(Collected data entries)
§ §
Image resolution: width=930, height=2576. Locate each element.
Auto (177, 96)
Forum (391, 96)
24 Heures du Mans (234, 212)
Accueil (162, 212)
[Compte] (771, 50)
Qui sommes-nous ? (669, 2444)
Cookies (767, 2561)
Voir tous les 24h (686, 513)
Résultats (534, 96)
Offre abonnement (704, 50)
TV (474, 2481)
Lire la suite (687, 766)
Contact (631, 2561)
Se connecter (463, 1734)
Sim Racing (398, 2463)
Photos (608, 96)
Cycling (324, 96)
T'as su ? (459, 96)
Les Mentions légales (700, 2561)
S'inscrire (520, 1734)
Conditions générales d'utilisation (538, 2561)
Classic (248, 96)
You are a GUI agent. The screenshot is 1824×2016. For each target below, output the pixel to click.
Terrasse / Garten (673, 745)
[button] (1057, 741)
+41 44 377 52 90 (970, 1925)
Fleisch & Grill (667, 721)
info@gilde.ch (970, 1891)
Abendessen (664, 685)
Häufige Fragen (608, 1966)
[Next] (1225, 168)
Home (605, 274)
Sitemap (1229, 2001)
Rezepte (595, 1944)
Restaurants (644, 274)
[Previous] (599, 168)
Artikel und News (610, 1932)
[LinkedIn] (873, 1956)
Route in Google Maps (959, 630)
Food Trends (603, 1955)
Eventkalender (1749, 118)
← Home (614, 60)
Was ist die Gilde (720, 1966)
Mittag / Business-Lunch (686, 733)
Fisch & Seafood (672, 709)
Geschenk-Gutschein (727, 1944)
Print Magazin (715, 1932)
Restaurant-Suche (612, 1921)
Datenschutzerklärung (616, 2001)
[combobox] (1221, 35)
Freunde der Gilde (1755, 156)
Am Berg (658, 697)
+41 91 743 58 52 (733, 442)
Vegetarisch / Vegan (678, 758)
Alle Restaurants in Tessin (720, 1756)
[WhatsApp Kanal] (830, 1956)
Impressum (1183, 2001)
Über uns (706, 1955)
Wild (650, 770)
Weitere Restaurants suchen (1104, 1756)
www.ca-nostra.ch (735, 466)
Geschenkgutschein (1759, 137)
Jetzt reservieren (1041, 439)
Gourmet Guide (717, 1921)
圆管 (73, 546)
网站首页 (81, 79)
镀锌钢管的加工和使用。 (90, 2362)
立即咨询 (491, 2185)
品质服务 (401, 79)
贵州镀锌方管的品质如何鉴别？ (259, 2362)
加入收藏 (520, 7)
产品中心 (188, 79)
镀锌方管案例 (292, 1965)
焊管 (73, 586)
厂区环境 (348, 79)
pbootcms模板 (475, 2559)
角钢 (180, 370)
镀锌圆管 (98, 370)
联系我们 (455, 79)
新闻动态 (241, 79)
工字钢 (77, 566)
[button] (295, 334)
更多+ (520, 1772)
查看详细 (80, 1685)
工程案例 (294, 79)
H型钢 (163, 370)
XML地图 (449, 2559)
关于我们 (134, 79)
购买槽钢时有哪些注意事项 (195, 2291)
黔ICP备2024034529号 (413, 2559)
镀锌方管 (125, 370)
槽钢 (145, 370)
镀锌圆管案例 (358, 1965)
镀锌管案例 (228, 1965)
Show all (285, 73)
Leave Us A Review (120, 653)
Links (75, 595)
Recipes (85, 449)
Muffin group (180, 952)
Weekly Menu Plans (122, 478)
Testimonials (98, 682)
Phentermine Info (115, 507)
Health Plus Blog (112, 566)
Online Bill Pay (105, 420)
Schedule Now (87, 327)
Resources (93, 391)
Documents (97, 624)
§ §
* DESCRIPTION OF THE TASK *
Write the entries out again exactly.

* EXERCISE ANSWER *
Image resolution: width=930, height=2576. Locate each element.
Auto (177, 96)
Forum (391, 96)
24 Heures du Mans (234, 212)
Accueil (162, 212)
[Compte] (771, 50)
Qui sommes-nous ? (669, 2444)
Cookies (767, 2561)
Voir tous les 24h (686, 513)
Résultats (534, 96)
Offre abonnement (704, 50)
TV (474, 2481)
Lire la suite (687, 766)
Contact (631, 2561)
Se connecter (463, 1734)
Sim Racing (398, 2463)
Photos (608, 96)
Cycling (324, 96)
T'as su ? (459, 96)
Les Mentions légales (700, 2561)
S'inscrire (520, 1734)
Conditions générales d'utilisation (538, 2561)
Classic (248, 96)
You are a GUI agent. The screenshot is 1824×2016. For each target below, output the pixel to click.
Terrasse / Garten (673, 745)
[button] (1057, 741)
+41 44 377 52 90 (970, 1925)
Fleisch & Grill (667, 721)
info@gilde.ch (970, 1891)
Abendessen (664, 685)
Häufige Fragen (608, 1966)
[Next] (1225, 168)
Home (605, 274)
Sitemap (1229, 2001)
Rezepte (595, 1944)
Restaurants (644, 274)
[Previous] (599, 168)
Artikel und News (610, 1932)
[LinkedIn] (873, 1956)
Route in Google Maps (959, 630)
Food Trends (603, 1955)
Eventkalender (1749, 118)
← Home (614, 60)
Was ist die Gilde (720, 1966)
Mittag / Business-Lunch (686, 733)
Fisch & Seafood (672, 709)
Geschenk-Gutschein (727, 1944)
Print Magazin (715, 1932)
Restaurant-Suche (612, 1921)
Datenschutzerklärung (616, 2001)
[combobox] (1221, 35)
Freunde der Gilde (1755, 156)
Am Berg (658, 697)
+41 91 743 58 52 (733, 442)
Vegetarisch / Vegan (678, 758)
Alle Restaurants in Tessin (720, 1756)
[WhatsApp Kanal] (830, 1956)
Impressum (1183, 2001)
Über uns (706, 1955)
Wild (650, 770)
Weitere Restaurants suchen (1104, 1756)
www.ca-nostra.ch (735, 466)
Geschenkgutschein (1759, 137)
Jetzt reservieren (1041, 439)
Gourmet Guide (717, 1921)
圆管 (73, 546)
网站首页 (81, 79)
镀锌钢管的加工和使用。 (90, 2362)
立即咨询 (491, 2185)
品质服务 (401, 79)
贵州镀锌方管的品质如何鉴别？ (259, 2362)
加入收藏 (520, 7)
产品中心 (188, 79)
镀锌方管案例 (292, 1965)
焊管 (73, 586)
厂区环境 (348, 79)
pbootcms模板 (475, 2559)
角钢 (180, 370)
镀锌圆管 (98, 370)
联系我们 (455, 79)
新闻动态 (241, 79)
工字钢 (77, 566)
[button] (295, 334)
更多+ (520, 1772)
查看详细 (80, 1685)
工程案例 (294, 79)
H型钢 (163, 370)
XML地图 (449, 2559)
关于我们 (134, 79)
购买槽钢时有哪些注意事项 (195, 2291)
黔ICP备2024034529号 (413, 2559)
镀锌方管 (125, 370)
槽钢 (145, 370)
镀锌圆管案例 (358, 1965)
镀锌管案例 (228, 1965)
Show all (285, 73)
Leave Us A Review (120, 653)
Links (75, 595)
Recipes (85, 449)
Muffin group (180, 952)
Weekly Menu Plans (122, 478)
Testimonials (98, 682)
Phentermine Info (115, 507)
Health Plus Blog (112, 566)
Online Bill Pay (105, 420)
Schedule Now (87, 327)
Resources (93, 391)
Documents (97, 624)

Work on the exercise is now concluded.